『インサイド・ヘッド2』監督をなぜ続投しなかった? ピクサーCOOピート・ドクターが語る

 世界興行収入が15億5506万2246ドル(約2323億円)を超え(※8月4日付け、Box office mojo調べ/1ドル149.41円計算)、世界興行収入ランキングでトップ10入りを果たすなど大ヒットを記録しているディズニー&ピクサー最新作『インサイド・ヘッド2』。日本でも8月1日に公開を迎え、公開4日間(7月31日の前夜祭興行を含む)の累計動員数は57万人、累計興行収入は7億円を超え、2024年洋画No.1のオープニング記録を達成した。日本公開前にはスタッフ陣がプロモーションのために来日。前作『インサイド・ヘッド』では監督を務め、本作では製作総指揮を務めたピクサーのチーフ・クリエイティブ・オフィサー(CCO)であるピート・ドクターにインタビューを行い、監督を続投しなかった理由やピクサーの今後について語ってもらった。
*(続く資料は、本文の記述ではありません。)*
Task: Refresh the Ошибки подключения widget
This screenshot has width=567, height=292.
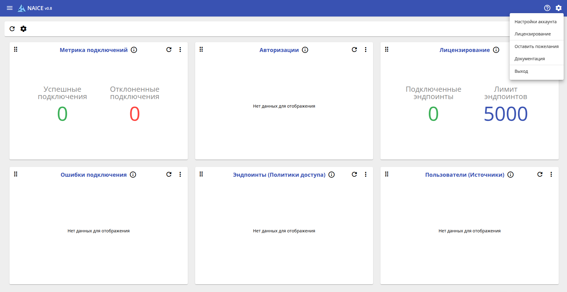Action: [169, 174]
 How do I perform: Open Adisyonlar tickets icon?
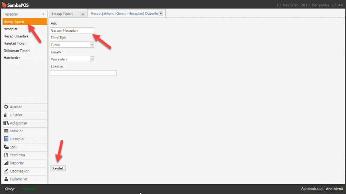(x=6, y=123)
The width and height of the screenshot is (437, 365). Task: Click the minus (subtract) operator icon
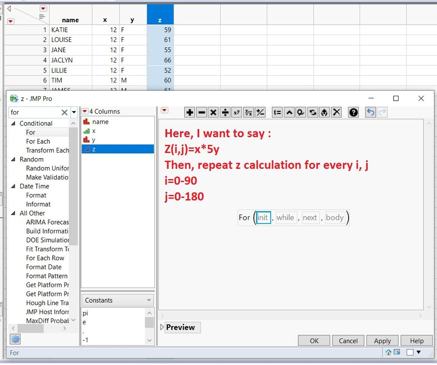click(x=202, y=112)
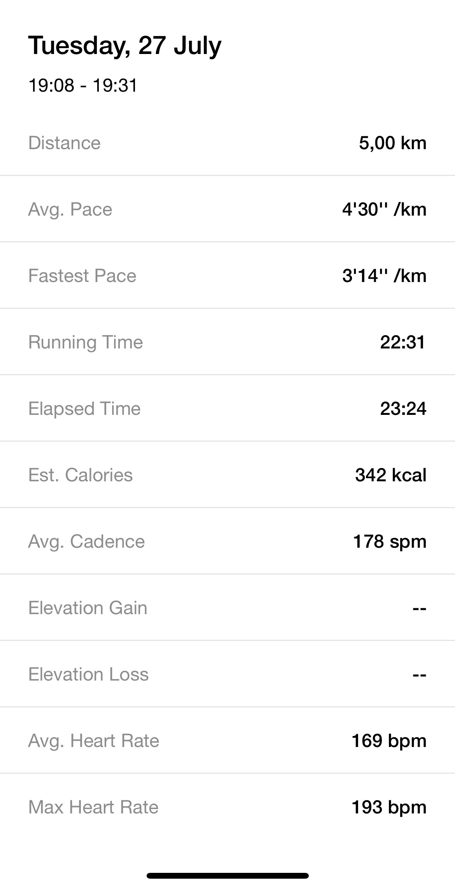The width and height of the screenshot is (455, 888).
Task: Select the Avg. Cadence label
Action: pos(86,542)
「もし自分が手がけていたら、また違った作品になっていた」

ーー2015年公開の『インサイド・ヘッド』から9年ぶりの続編となりました。続編のアイデアは1作目のときからあったのでしょうか?

ピート・ドクター(以下、ドクター):前作の段階では続編のことは全く考えていませんでした。ピクサーでは、そのタイミングで取り掛かっている作品にとにかく注力して、その作品を最高のものにすることだけを考えているんです。なので、次の作品のことを考えた瞬間に、なにか悪運に見舞われるのではないかと思ってしまうんです(笑)。それに、続編を作るとしても、前作を観ていない人が単体で観ても楽しめる作品にする必要があるので、結果的にすべてが自立していなければならないんです。

ーー前作では監督を務められていましたが、今回はケルシー・マンが監督を引き継ぎ、あなたは製作総指揮に徹していますね。
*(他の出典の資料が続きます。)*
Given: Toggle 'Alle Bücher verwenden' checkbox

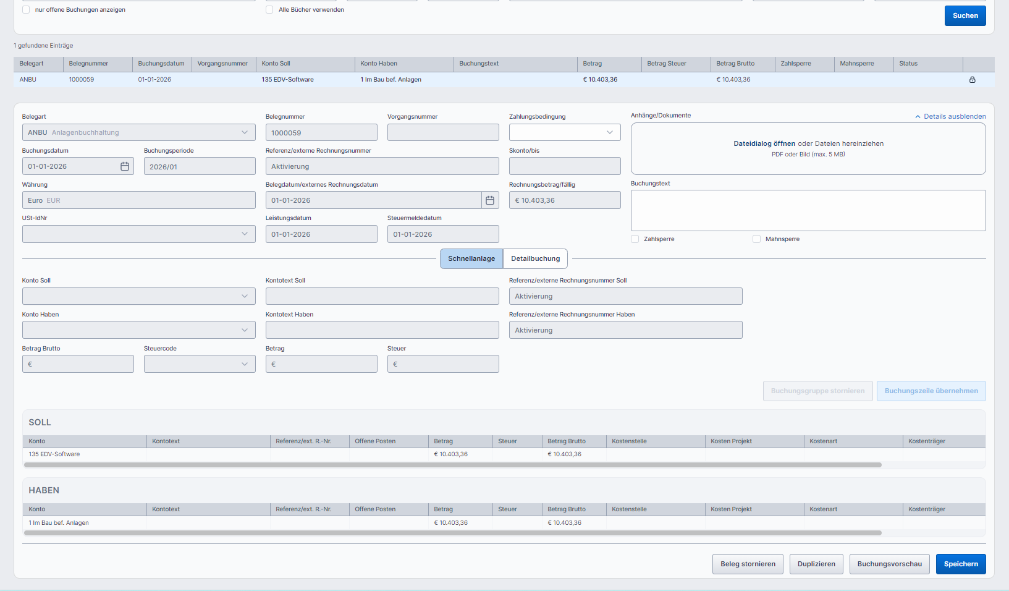Looking at the screenshot, I should pyautogui.click(x=269, y=10).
ドクター:ちょうど僕は『ソウルフル・ワールド』(2020年)の制作に入っていたので、もし自分が監督していたらあと2年は必要だったと思います。なので今回はケルシー(・マン)に監督を任せました。逆に僕は、他の人に監督を引き継ぐことに対して、ワクワクしていたんです。自分がこの作品で言いたいことは1作目で充分成し遂げていたので、他の人にこの作品を委ねたときに、どこに連れていってくれるのかという期待感がありました。そして、ケルシーが持ってきてくれたアイデアのひとつに、“シンパイ”という感情がありました。そのアイデアは僕にもすごく響きましたし、実際に前作の世界観とキャラクターたちをうまく活かしながら、ちゃんとケルシー自身の作品になっていると思います。クリエイターたちはみんな違った声を持っているので、もし自分が手がけていたら、また違った作品になっていたでしょう。
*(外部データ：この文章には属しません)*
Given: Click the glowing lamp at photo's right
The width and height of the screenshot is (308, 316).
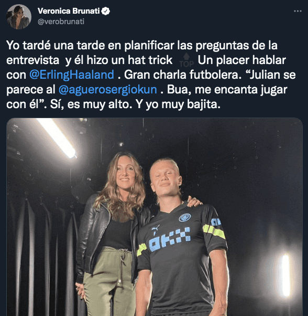Looking at the screenshot, I should click(x=285, y=275).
ーー逆にピートさんから提案したアイデアはあったんですか?

ドクター:もう少し時間があれば、僕が考えたギャグなど具体的なことをたくさん言えるのですが……(笑)。大きなところで言うと、第3幕のシンパイがバタバタし始めるところだったり、ライリーが木に登って危機に直面するところなどです。1作目のときから一緒にやっているスタッフとまた作業ができたのは楽しかったですね。とはいえ、僕以外にもたくさんの人のアイデアがこの作品には詰まっています。そしてアニメーションや照明、スペシャルエフェクトなど、すべてを見なければいけないのが監督の仕事なので、ケルシーは素晴らしい仕事をしてくれたと思います。ついでに、媒体名が「リアルサウンド」ということなので、まだ誰にも聞かれていない“音楽”について話してもいいですか?(笑)

ーーぜひお願いします!

ドクター:音響は前作に続いて、デヴィッド・フィンチャーの作品の音響も手がけているレン・クライスにやってもらっているのですが、今回の作品において彼の仕事が素晴らしいのは、音響と音楽をシンクロさせていることです。「信念の泉」のシーンの音も、劇伴の一部とシンクロするようなサウンドにデザインしてくれています。音楽に関しては、前作のマイケル・ジアッキーノに代わり、今回は彼のパートナーであるアンドレア・ダッツマンが担ってくれました。彼女の仕事も素晴らしいものでした。「信念の泉」のリラックスした雰囲気は、まさにレンとアンドレアによって生み出されたものだと思います。2人のプロフェッショナルが、プロットに合わせて音楽をシンクロさせていく作業を見るのは、僕にとってものすごく楽しい作業でした。